I never got to see his grave at Bladon until a couple of years ago, when we walked there from the CC site, but I was quite surprised at how small the family area in the garveyard is, not really any different from many of the burials there, and not grand at all.


----------



## 113016 (Jun 5, 2008)

The MD and a mentor of mine, of a company I worked for was the Gunnery Officer at the funeral!


----------



## 747 (Oct 2, 2009)

The carriages were refurbished up here at Shildon in County Durham.

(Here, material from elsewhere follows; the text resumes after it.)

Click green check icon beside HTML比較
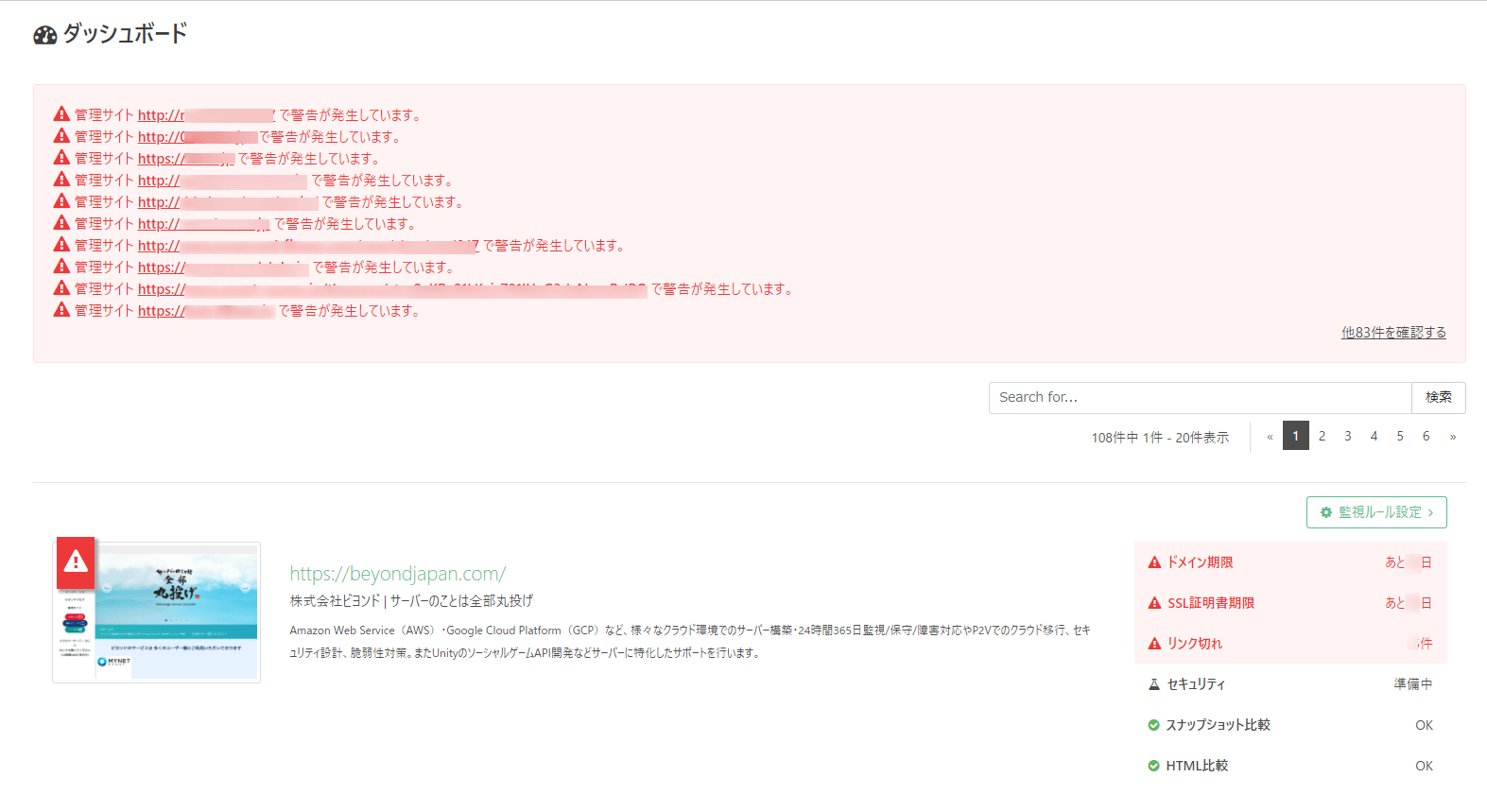The image size is (1487, 812). point(1153,766)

The oldest Railway Workshop in the World.


----------



## Spacerunner (Mar 18, 2006)

HMS Excellent
- The State Field Gun Carriage -

Location
In a building close to the entrance of HMS Excellent.

Field Gun Carriage
The HMS Queen Charlotte Figurehead

Gun Carriage Plaque
The HMS Queen Charlotte Figurehead

Inscription

THIS
FIELD GUN CARRIAGE
PRESENTED TO H.M.S. EXCELLENT BY
HIS MAJESTY KING GEORGE V
WAS USED
ON 2ND FEBRUARY 1901 AT THE FUNERAL OF
HER MAJESTY QUEEN VICTORIA
MANNED IN EMERGENCY BY SEAMEN OF THE ROYAL NAVY
UNDER THE COMMAND OF LT. THE HON. A.D.E.H. BOYLE R.N. & S/LT P.L.H. NOBLE

ALSO ON 20TH MAY 1910 AT THE FUNERAL OF
HIS MAJESTY KING EDWARD VII
MANNED BY SEAMEN OF H.M.S. EXCELLENT
UNDER THE COMMAND OF CAPTAIN R.G. TUPPER A.D.C. R.N.

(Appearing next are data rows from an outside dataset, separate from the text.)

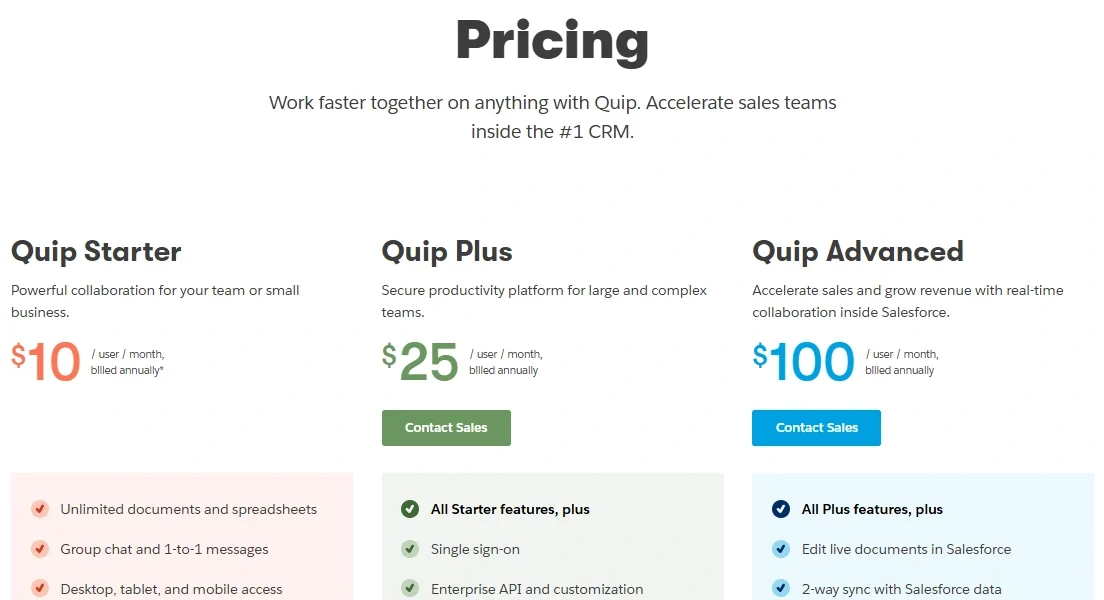Click checkmark icon beside Unlimited documents and spreadsheets
Screen dimensions: 1104x600
tap(40, 509)
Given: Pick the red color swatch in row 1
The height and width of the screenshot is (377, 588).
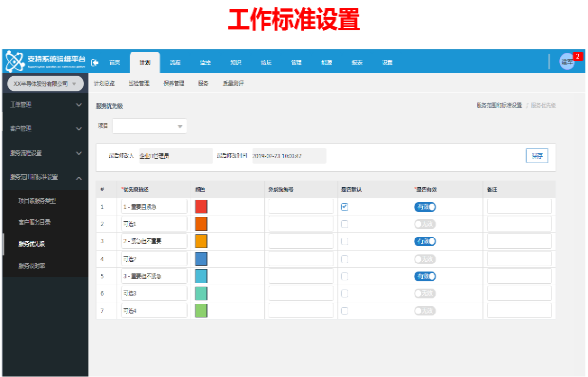Looking at the screenshot, I should point(201,207).
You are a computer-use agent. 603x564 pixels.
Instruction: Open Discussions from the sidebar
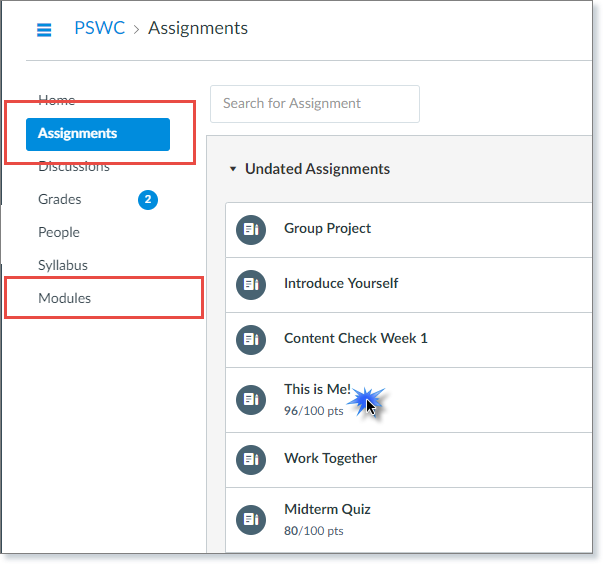click(73, 166)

ALSO ON 28TH JANUARY 1936 AT THE FUNERAL OF
HIS MAJESTY KING GEORGE V
MANNED BY SEAMEN OF H.M.S. EXCELLENT
UNDER THE COMMAND OF CAPTAIN A.J. POWER R.N.

ALSO ON 15TH FEBRUARY 1952 AT THE FUNERAL OF
HIS MAJESTY KING GEORGE VI
MANNED BY SEAMEN OF H.M.S. EXCELLENT
UNDER THE COMMAND OF CAPTAIN R.F. ELKINS O.B.E. A.D.C. R.N.

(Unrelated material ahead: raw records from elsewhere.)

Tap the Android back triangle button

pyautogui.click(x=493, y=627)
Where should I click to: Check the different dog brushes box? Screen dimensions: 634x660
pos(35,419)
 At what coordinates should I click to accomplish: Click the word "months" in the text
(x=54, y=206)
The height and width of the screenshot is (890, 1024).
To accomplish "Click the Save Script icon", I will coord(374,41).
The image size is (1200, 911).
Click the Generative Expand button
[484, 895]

ALSO ON 30TH JANUARY 1965 AT THE FUNERAL OF
SIR WINSTON LEONARD SPENCER CHURCHILL K.G. O.M. C.H.
MANNED BY SEAMEN OF H.M.S. EXCELLENT
UNDER THE COMMAND OF CAPTAIN A.M. POWER M.B.E. R.N.

ALSO ON 5TH SEPTEMBER 1979 AT THE FUNERAL OF
ADMIRAL OF THE FLEET LORD LOUIS MOUNTBATTEN
K.G. G.C.B. O.M. G.C.S.I. G.C.I.E. G.C.V.O. D.S.O.
MANNED BY MEN OF THE ROYAL NAVY
UNDER THE COMMAND OF CAPTAIN R.K.S. BETHELL O.B.E. R.N.

Further Information
The curator of the museum at HMS Excellent, and Keeper of the State Gun-Carriage, Lt. Cdr. Brian Witts tells why the gun-carriage is always pulled by sailors at state funerals.

The origin of the privilege lies in an incident at the funeral of Queen Victoria on February 2, 1901. A Royal Guard from HMS Excellent was drawn-up at Windsor Station under the command of a lieutenant, the Hon Algernon Boyle, the first gunnery officer. It was early February, a cold blustery day with intermittent snow flurries. Everyone from seamen to soldiers lining the streets, to mounted officers, to high officials was cold. Knowing how much their beloved Queen appreciated smart seaman, they refrained from wearing greatcoats. The mounted officers walked their horses around from time to time to stop them getting restive but any gentle exercise for the seamen, like marking time, was denied.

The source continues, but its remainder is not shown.